Sen. Travis Holdman, R-Markle, ended his contract with Indiana Virtual School last year as allegations of malfeasance arose.
It is unclear how much Holdman made from his contract because the school is shuttered. Attempts to reach the founder, superintendent and attorney for the school were unsuccessful Monday. Holdman declined to say how much he was paid but considered it a small account.
“I tried to keep an arm's-length business relationship with them,” he told The Journal Gazette on Monday. “I'm terribly embarrassed to be linked in any way.”
Holdman is chairman of the Senate Tax and Fiscal Policy Committee and has served Senate District 19 since March 2008. The district includes Wells, Adams and parts of Allen, Blackford and Grant counties.
He is also a lawyer who previously was a deputy prosecutor.

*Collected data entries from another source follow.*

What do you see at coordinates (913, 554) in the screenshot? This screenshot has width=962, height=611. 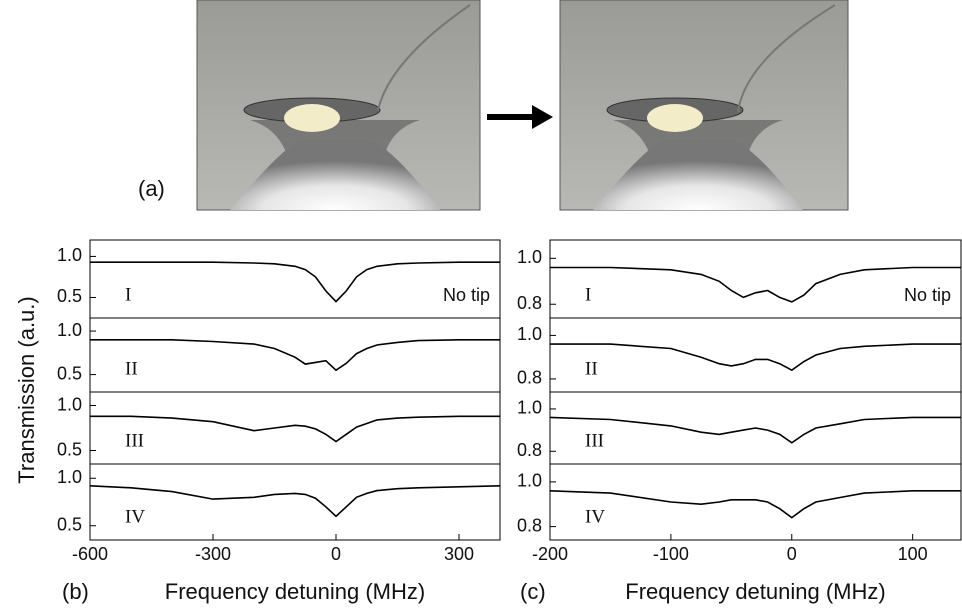 I see `x-tick-label: 100` at bounding box center [913, 554].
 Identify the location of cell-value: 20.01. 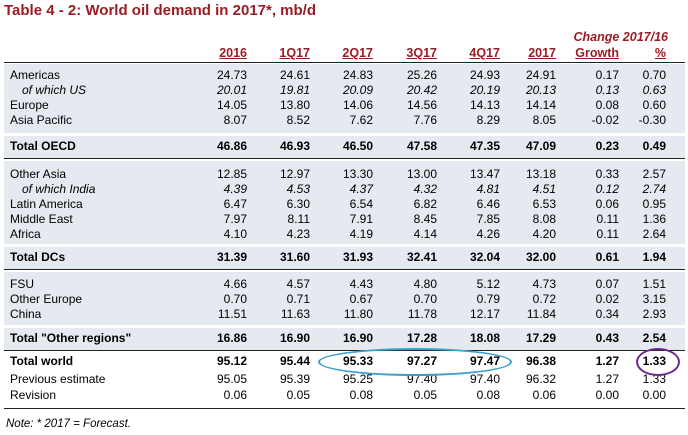
(232, 90).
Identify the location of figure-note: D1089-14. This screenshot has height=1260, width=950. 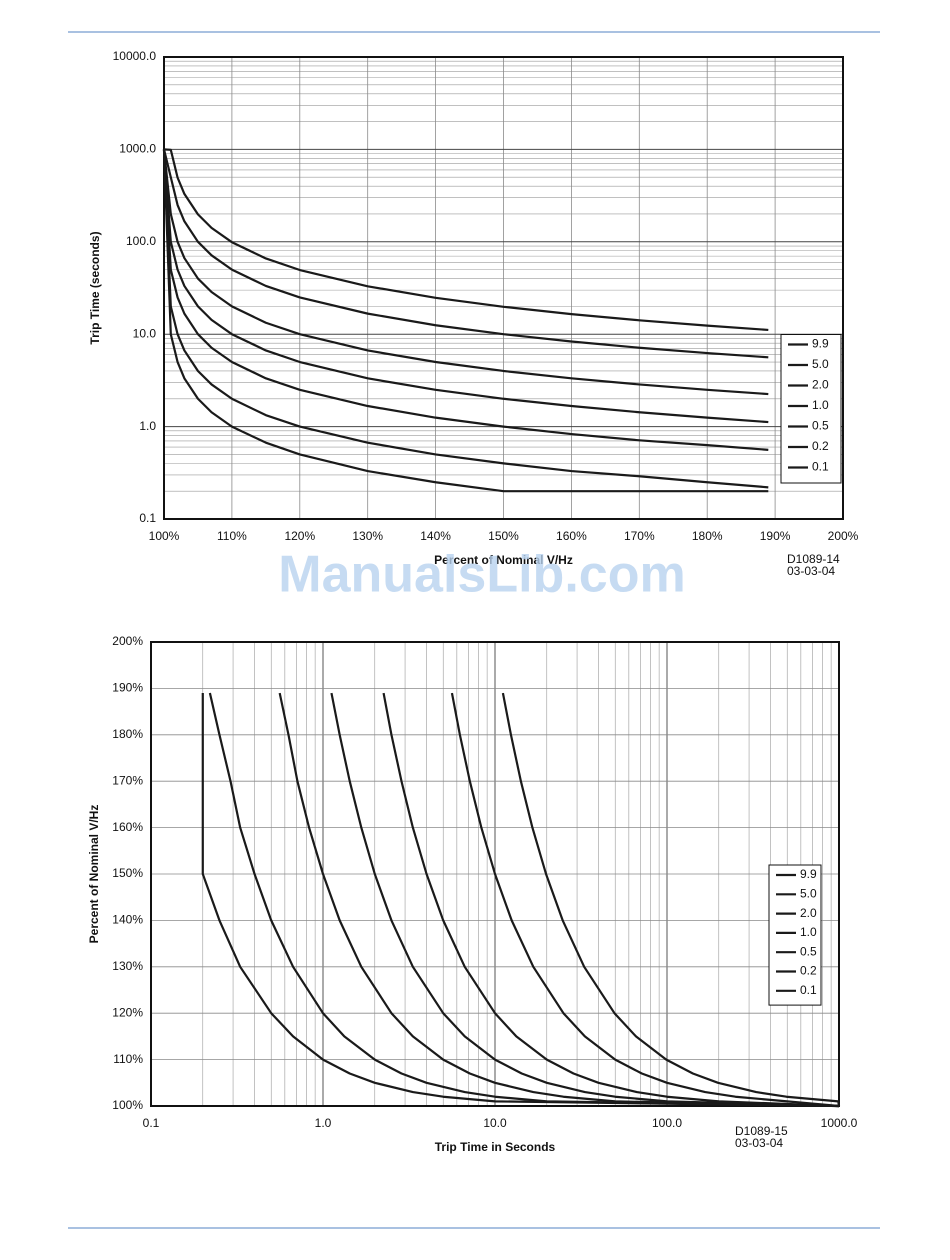
(814, 559).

Holdman is known for his expertise in the insurance and banking industries.
Indiana Virtual School and its initial operator, Indiana nonprofit Business Consulting Inc., worked with politicians from the get-go – according to education blog School Matters. It reported Friday that in July 2011, just a month after the school got its first charter, its board approved a contract with Holdman's consulting firm.

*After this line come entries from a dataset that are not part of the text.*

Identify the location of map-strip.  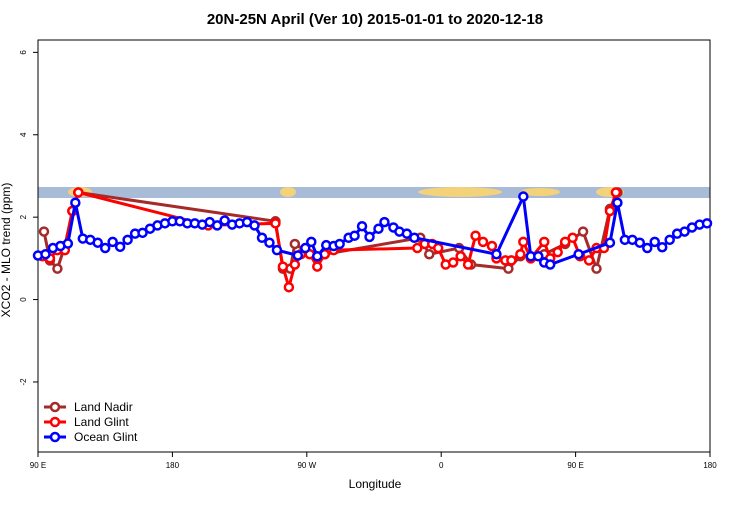
(374, 192).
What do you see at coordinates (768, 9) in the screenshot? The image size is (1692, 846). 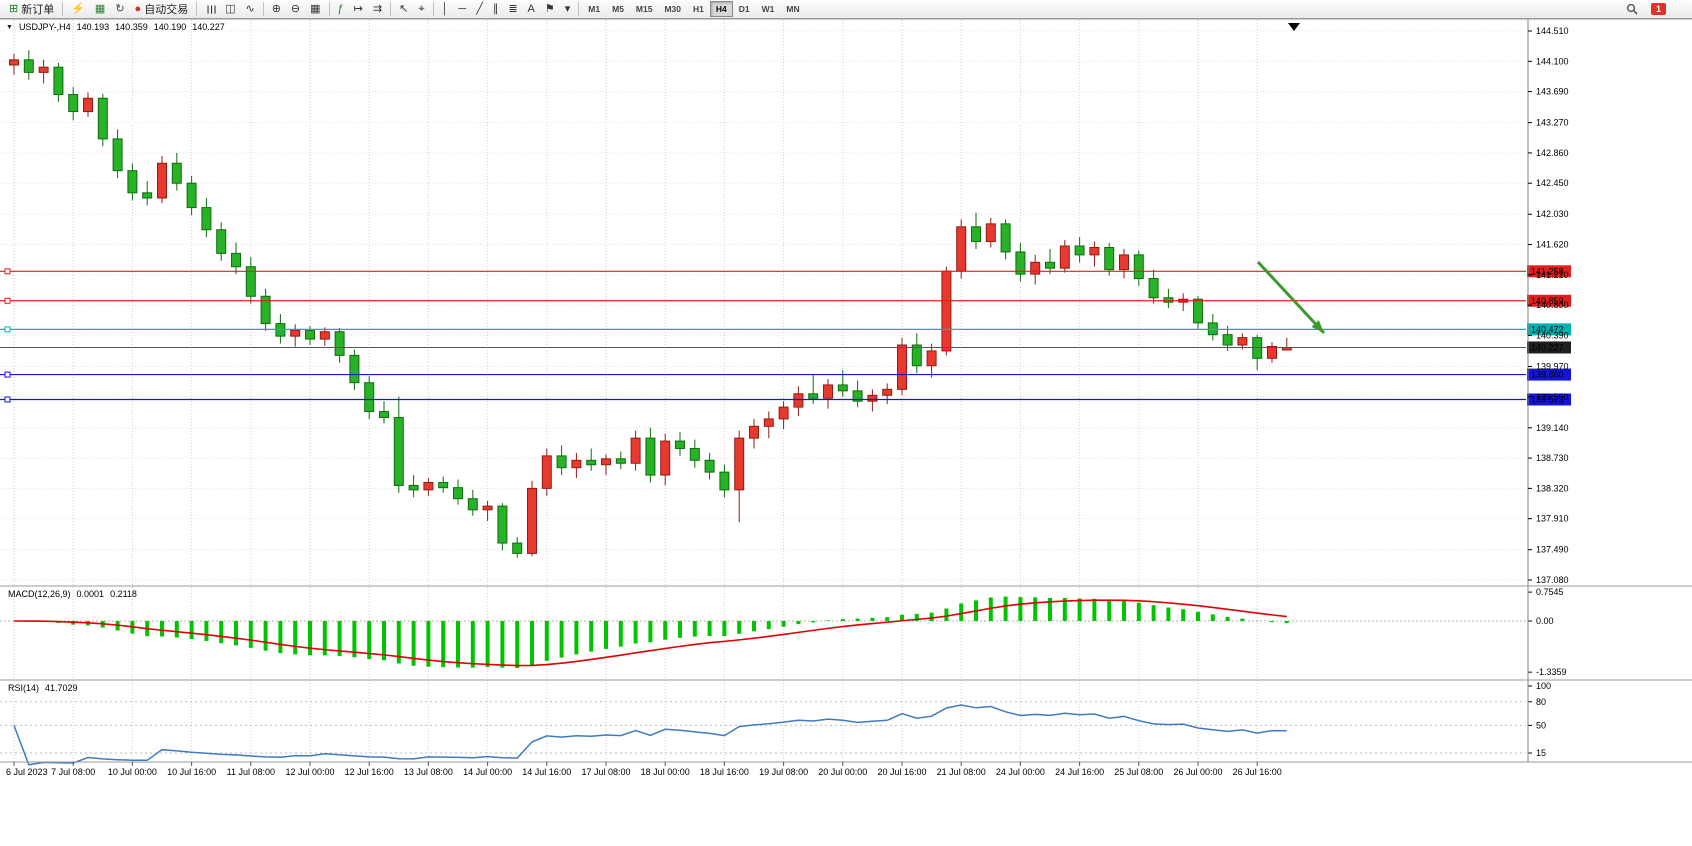 I see `timeframe-w1-button: W1` at bounding box center [768, 9].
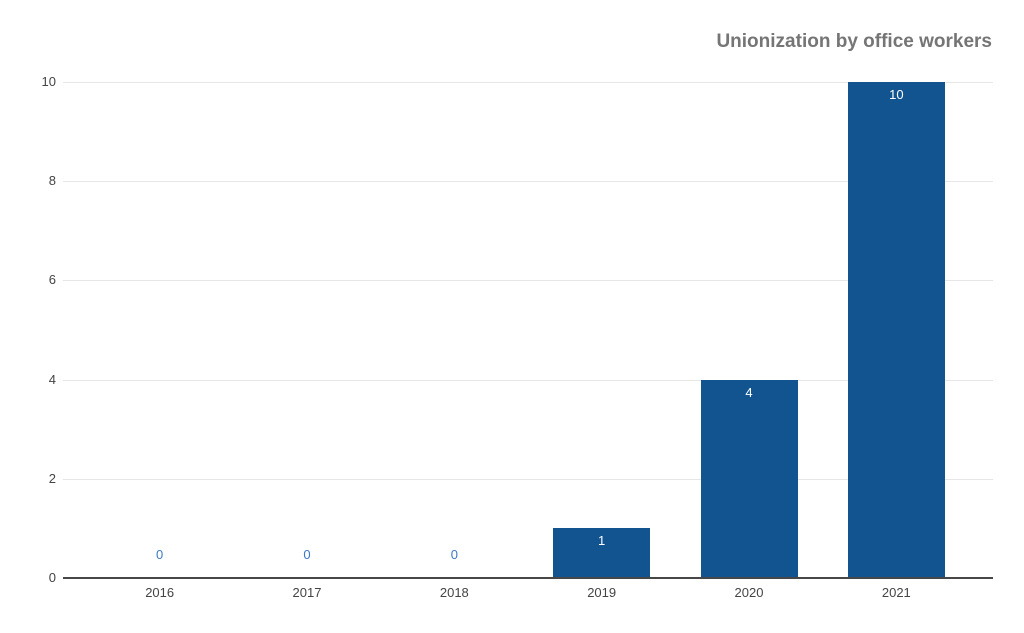 The image size is (1024, 633). Describe the element at coordinates (52, 181) in the screenshot. I see `y-axis-tick-label: 8` at that location.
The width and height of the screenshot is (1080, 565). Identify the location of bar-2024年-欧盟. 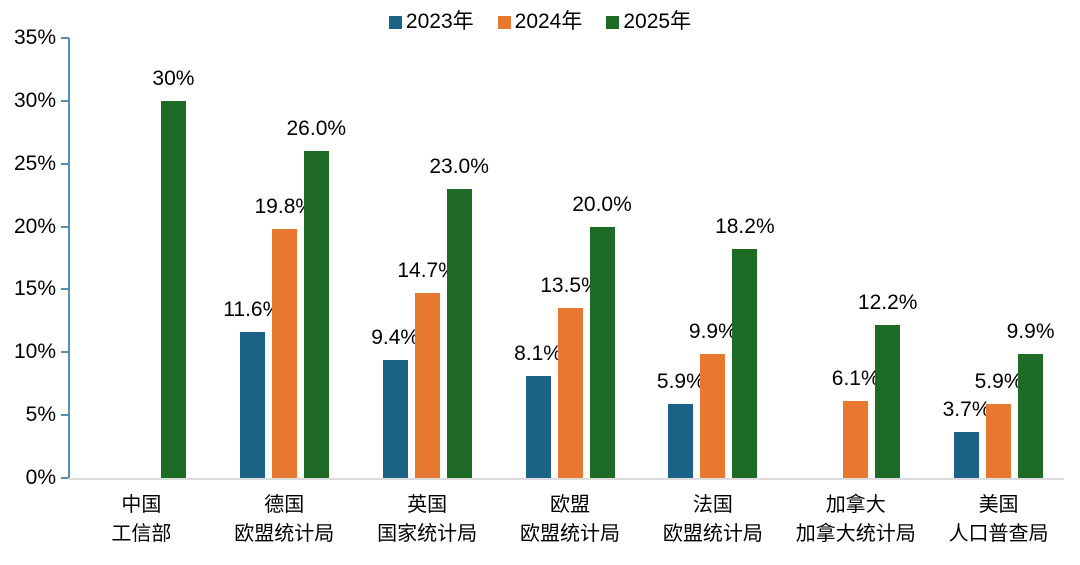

The senator's statements of economic interest, which must be filed every year, list his law practice and consulting firm as private businesses he owns. But legislators are not required to list individual clients.
Twice – once in 2013 and once in 2014 – Holdman said on those filings that he attended a meeting with Indiana Virtual School officials at the Indiana Department of Education.
Other than that, Holdman said he had no day-to-day involvement with the school but during breakfast meetings focused largely on big-picture items such as strategy and succession.
He said in a statement the schools paid him a monthly retainer to be “available for general business consulting on legal and personnel matters, contract interpretation, the relationship with the school's authorizing entity and strategic planning.”
Virtual charters have been under a cloud since a Chalkbeat investigation in 2017 uncovered inflated enrollments and money being sent to a bevy of outside vendors related to the founder of Indiana Virtual School and its sister school, Indiana Virtual Pathways Academy.
A State Board of Accounts review released last week found the schools wrongly received $68.7 million in state payments by improperly claiming about 14,000 students as enrolled between 2011 and 2019, even though they had no online course activity. In addition, the schools inappropriately paid almost $86 million to companies linked to the schools' founder or his associates.
Both schools, which had a shared administration and last year reported about 7,200 students, shut down in August after state education officials cut off funding based on initial estimates of $40 million in enrollment overpayments.
The audit report said its findings had been given to federal and state authorities for possible criminal prosecution. A federal grand jury subpoena to the schools in August was included in documents released last year.
Holdman would not comment on whether he has spoken to state or federal authorities.
The senator supports charter schools in general but said he was conscious of the appearance of impropriety and avoided voting on specific virtual education matters. For instance, a bill increasing oversight over virtual charters passed last year. Holdman didn't vote on Senate Bill 567 on the floor. One time the roll call said he was excused; a second time, he didn't vote. Holdman said he went to the Senate Ethics Committee for guidance on the issue.
“I never engaged in any discussion on virtual charters,” he said. “I buttoned it up.”
Holdman said that included private conversations in caucus.